Given problem 1
Please lay out the rows from the line containing "Given: Point to the hiragana は" through the line containing "Given: Click the stroke count 6 beside 安" as a Markdown table with the columns Number and Row line, leaving out blank lines.

Excerpted text
# I'm thinking about skipping out on a presentation



## FitchForce (Jan 3, 2011)

Hey, hear me out and let me know if you think I should just not do it.

I'm a senior in college. I literally have 5 more days of this summer class left, then I just have fall quarter to do then I'm done.

This week I'm supposed to give a presentation over SKYPE, which right now I can't really handle the stress because I'm also working 8 hours doing and internship (which is also for my major).

I have a 3.885 gpa. I've done all the other assignments for the class, and the actual presentation is worth about 60 extra points.

I will probably end up with a C in the class. The lowest grade by far I've ever got, but does it really matter? I mean I'm done with school next quarter, do you think grades really matter anymore?

Basically I don't want to do this SKYPE presentation, mainly because I have to try and sell stuff to my teacher for 20 mins. I really don't think I'll do it. What do you think?


----------



## RockIt (Jan 8, 2011)

I think that if I were in your position, I would do it if it made a difference in my grade. Not saying that is the right thing to do, just probably what I would do.


----------



## SPC (May 14, 2011)

do it anyway. like you said, youre so close to graduating, so why not finish strong? the circumstances you described lead me to think that its better for you to do it anyway because theres no pressure, even if you fail youll get more points than if you skipped it and your grade wont get worse. i feel that you should learn to deal with stress like this while youre in school because real life is going to be a lot more stressful, i had internships every year i was in uni and none of them compare to the stress of being a full-time working, self-sufficient adult. so dont run away from this chance to improve your grade, dont let the stress or fear make you want to settle for less. thats just my two cents.


----------



## mirry (Jul 20, 2011)

I agree with the person above-- why not just do it anyway and finish up school strong and with good grades all over? Trying will still give you a better grade than not doing it at all, and it shows both to other people and to yourself that even though you really don't want to do something you're still capable of managing it anyway.


----------



## Xande (Jul 18, 2011)

You should just do it and finish your college career strong. Not worth lowering your grade at the very end. Good luck!


----------



## velocicaur (Aug 8, 2009)

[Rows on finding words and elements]
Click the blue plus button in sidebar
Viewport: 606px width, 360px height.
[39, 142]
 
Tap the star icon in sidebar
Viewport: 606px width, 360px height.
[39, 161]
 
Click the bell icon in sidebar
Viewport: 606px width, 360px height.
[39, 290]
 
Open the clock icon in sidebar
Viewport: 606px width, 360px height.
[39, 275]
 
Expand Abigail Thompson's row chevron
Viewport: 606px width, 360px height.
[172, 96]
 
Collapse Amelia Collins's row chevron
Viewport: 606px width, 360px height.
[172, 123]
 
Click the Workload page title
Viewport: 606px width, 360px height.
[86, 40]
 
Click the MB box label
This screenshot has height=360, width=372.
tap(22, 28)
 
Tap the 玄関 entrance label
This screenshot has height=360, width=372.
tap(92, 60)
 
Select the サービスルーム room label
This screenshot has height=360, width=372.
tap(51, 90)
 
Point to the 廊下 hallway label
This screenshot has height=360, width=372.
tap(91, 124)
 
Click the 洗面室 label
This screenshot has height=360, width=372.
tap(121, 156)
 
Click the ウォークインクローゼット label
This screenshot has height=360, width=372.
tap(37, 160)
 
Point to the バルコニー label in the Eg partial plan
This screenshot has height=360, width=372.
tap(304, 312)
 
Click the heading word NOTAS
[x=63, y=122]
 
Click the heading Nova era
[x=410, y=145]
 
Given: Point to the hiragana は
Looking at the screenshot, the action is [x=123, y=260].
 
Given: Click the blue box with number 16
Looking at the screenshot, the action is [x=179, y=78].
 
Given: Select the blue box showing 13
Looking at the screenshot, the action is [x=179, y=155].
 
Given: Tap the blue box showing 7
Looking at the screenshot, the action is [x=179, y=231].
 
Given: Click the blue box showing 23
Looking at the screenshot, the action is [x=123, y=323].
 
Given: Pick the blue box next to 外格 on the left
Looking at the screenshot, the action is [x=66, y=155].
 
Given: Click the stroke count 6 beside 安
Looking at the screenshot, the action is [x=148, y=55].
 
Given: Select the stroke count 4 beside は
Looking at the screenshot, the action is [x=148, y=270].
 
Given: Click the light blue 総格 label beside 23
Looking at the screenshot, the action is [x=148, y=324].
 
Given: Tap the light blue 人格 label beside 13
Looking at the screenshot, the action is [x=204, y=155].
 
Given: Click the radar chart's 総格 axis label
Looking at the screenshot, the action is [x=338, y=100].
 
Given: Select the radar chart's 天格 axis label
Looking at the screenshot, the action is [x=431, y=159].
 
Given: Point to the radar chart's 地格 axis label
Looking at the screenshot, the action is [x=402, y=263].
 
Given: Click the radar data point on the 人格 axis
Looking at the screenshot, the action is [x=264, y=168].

Given problem 2
What GPA does FitchForce report in the thread about skipping a presentation?

Task output 1
| Number | Row line |
|---|---|
| 1 | Given: Point to the hiragana は |
| 2 | Looking at the screenshot, the action is [x=123, y=260]. |
| 3 | Given: Click the blue box with number 16 |
| 4 | Looking at the screenshot, the action is [x=179, y=78]. |
| 5 | Given: Select the blue box showing 13 |
| 6 | Looking at the screenshot, the action is [x=179, y=155]. |
| 7 | Given: Tap the blue box showing 7 |
| 8 | Looking at the screenshot, the action is [x=179, y=231]. |
| 9 | Given: Click the blue box showing 23 |
| 10 | Looking at the screenshot, the action is [x=123, y=323]. |
| 11 | Given: Pick the blue box next to 外格 on the left |
| 12 | Looking at the screenshot, the action is [x=66, y=155]. |
| 13 | Given: Click the stroke count 6 beside 安 |

Task output 2
3.885